Is it possible to use Phylophlan 3 with Metabat2 binned fasta from de novo bacterial genome assembly? Is there any specifical command or tutorial for this kind of situation?
Hi there, please have a look at the tutorials here: PhyloPhlAn3 · biobakery/biobakery Wiki · GitHub and in particular, you might be interested in:
- PhyloPhlAn 3.0: Example 03: Metagenomic application · biobakery/biobakery Wiki · GitHub
- PhyloPhlAn 3.0: Example 04: E. coli · biobakery/biobakery Wiki · GitHub
- PhyloPhlAn 3.0: Example 05: Proteobacteria · biobakery/biobakery Wiki · GitHub
If you should need more details about configurations and parameters you can refer to the PhyloPhlAn wiki here: Home · biobakery/phylophlan Wiki · GitHub
I hope these are of help.
Many thanks,
Francesco
Thanks a lot for you support.
I am trying to use the tutorial on Metagenomic application.

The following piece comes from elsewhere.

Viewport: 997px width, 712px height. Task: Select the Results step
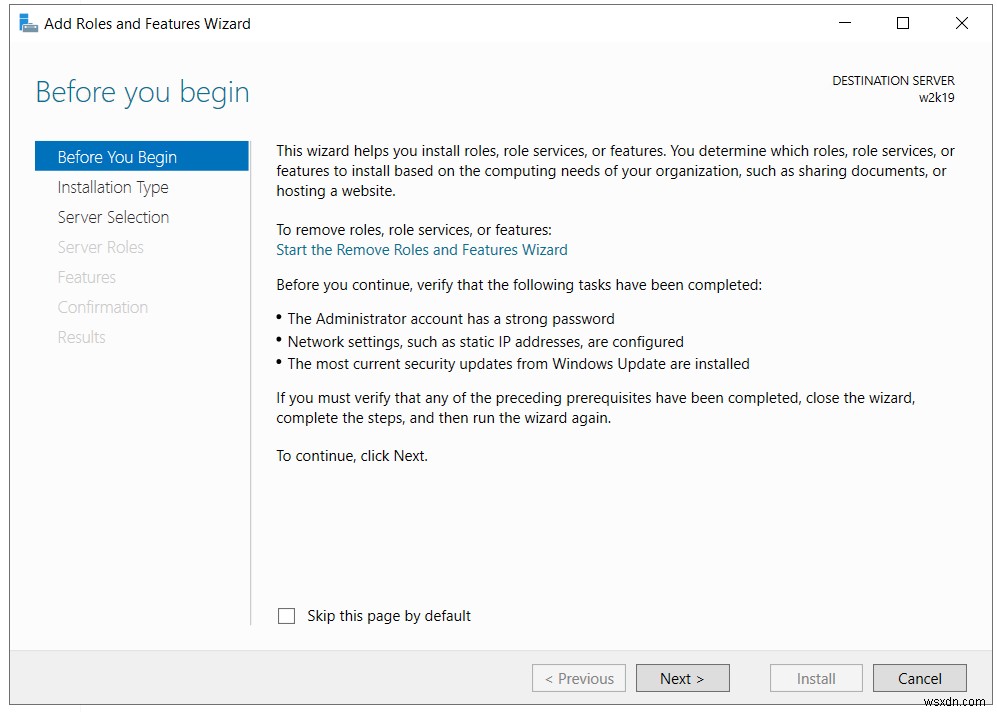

I locate my bin.fa in a folder called input_metagenomic but when I run these commands
phylophlan_metagenomic \
-i input_metagenomic \
-o output_metagenomic \
--nproc 4 \
-n 1 \
-d SGB.Jan19 \
--verbose 2>&1 | tee phylophlan_metagenomic.log
I get the following error result:
Traceback (most recent call last):
File "/opt/miniconda3/envs/phylophlan-2020.5/bin/phylophlan_metagenomic", line 7, in <module>
from phylophlan.phylophlan_metagenomic import phylophlan_metagenomic
File "/opt/miniconda3/envs/phylophlan-2020.5/lib/python3.8/site-packages/phylophlan/phylophlan_metagenomic.py", line 29, in <module>
import pandas as pd
File "/opt/miniconda3/envs/phylophlan-2020.5/lib/python3.8/site-packages/pandas/__init__.py", line 29, in <module>
from pandas._libs import hashtable as _hashtable, lib as _lib, tslib as _tslib
File "/opt/miniconda3/envs/phylophlan-2020.5/lib/python3.8/site-packages/pandas/_libs/__init__.py", line 13, in <module>
from pandas._libs.interval import Interval
File "pandas/_libs/interval.pyx", line 1, in init pandas._libs.interval
ValueError: numpy.ndarray size changed, may indicate binary incompatibility. Expected 88 from C header, got 80 from PyObject
Thanks for reporting this. I don’t think it is related to PhyloPhlAn, and from a quick search, it seems it could be related to the numpy library. Can you try re-installing numpy in the phylophlan-2020.5
env?
Thanks, Francesco
Thanks a lot Francesco for your support, no it is working but I am getting another error…maybe because as reference I have only one species
File "/opt/miniconda3/envs/phylophlan-2020.5/bin/phylophlan", line 10, in <module>
sys.exit(phylophlan_main())
File "/opt/miniconda3/envs/phylophlan-2020.5/lib/python3.8/site-packages/phylophlan/phylophlan.py", line 3200, in phylophlan_main
standard_phylogeny_reconstruction(project_name, configs, args, db_dna, db_aa)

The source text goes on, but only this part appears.